Do any lines in the data below contain "filter"? If so, copy every one of them.
MATERIAL TO PROCESS Start Marker
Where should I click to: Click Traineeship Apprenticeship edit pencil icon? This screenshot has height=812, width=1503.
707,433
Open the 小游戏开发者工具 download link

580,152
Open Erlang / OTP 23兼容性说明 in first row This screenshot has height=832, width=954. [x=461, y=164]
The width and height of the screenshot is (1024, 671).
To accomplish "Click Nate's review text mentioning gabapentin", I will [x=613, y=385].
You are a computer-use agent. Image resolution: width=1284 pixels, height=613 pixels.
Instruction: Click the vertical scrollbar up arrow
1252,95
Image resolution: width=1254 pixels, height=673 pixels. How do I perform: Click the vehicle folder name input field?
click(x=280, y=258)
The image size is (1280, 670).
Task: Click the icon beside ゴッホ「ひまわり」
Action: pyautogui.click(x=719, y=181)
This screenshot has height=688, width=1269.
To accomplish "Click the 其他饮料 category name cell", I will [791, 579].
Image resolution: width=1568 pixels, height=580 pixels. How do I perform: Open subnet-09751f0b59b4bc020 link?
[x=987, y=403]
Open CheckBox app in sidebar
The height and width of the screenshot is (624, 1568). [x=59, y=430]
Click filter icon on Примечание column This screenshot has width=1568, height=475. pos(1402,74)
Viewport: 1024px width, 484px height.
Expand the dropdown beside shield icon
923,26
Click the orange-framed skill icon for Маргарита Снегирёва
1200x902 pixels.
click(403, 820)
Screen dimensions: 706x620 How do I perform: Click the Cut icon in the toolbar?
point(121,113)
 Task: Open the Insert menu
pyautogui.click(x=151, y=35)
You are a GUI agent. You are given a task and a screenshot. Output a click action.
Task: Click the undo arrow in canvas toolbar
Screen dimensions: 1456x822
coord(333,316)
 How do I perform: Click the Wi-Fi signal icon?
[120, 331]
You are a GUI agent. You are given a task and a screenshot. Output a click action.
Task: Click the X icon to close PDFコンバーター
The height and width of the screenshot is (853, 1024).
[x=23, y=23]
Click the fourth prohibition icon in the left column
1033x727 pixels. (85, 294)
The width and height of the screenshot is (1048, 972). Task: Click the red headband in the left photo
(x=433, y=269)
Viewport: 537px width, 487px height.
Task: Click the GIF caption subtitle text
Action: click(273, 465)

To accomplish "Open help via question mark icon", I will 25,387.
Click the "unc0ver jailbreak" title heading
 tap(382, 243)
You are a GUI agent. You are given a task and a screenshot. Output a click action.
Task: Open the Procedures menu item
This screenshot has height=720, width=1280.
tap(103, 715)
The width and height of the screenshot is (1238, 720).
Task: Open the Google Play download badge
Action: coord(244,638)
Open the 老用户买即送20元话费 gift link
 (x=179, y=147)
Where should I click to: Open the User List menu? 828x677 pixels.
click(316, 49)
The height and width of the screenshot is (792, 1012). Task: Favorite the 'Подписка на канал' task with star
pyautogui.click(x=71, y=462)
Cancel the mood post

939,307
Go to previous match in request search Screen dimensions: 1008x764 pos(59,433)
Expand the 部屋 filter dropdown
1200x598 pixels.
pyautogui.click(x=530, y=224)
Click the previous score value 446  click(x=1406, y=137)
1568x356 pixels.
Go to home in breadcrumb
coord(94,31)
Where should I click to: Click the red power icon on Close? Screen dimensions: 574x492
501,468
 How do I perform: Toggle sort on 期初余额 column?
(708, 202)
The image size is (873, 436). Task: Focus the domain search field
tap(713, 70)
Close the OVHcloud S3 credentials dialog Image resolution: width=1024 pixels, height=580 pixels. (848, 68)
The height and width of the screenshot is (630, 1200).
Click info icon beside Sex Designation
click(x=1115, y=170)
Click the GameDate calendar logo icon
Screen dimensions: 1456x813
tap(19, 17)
MATERIAL TO PROCESS End Marker
- ANSWER SECTION:
Click filter icon on Примечание column This screenshot has width=1568, height=475. pos(1402,74)
Expand the 部屋 filter dropdown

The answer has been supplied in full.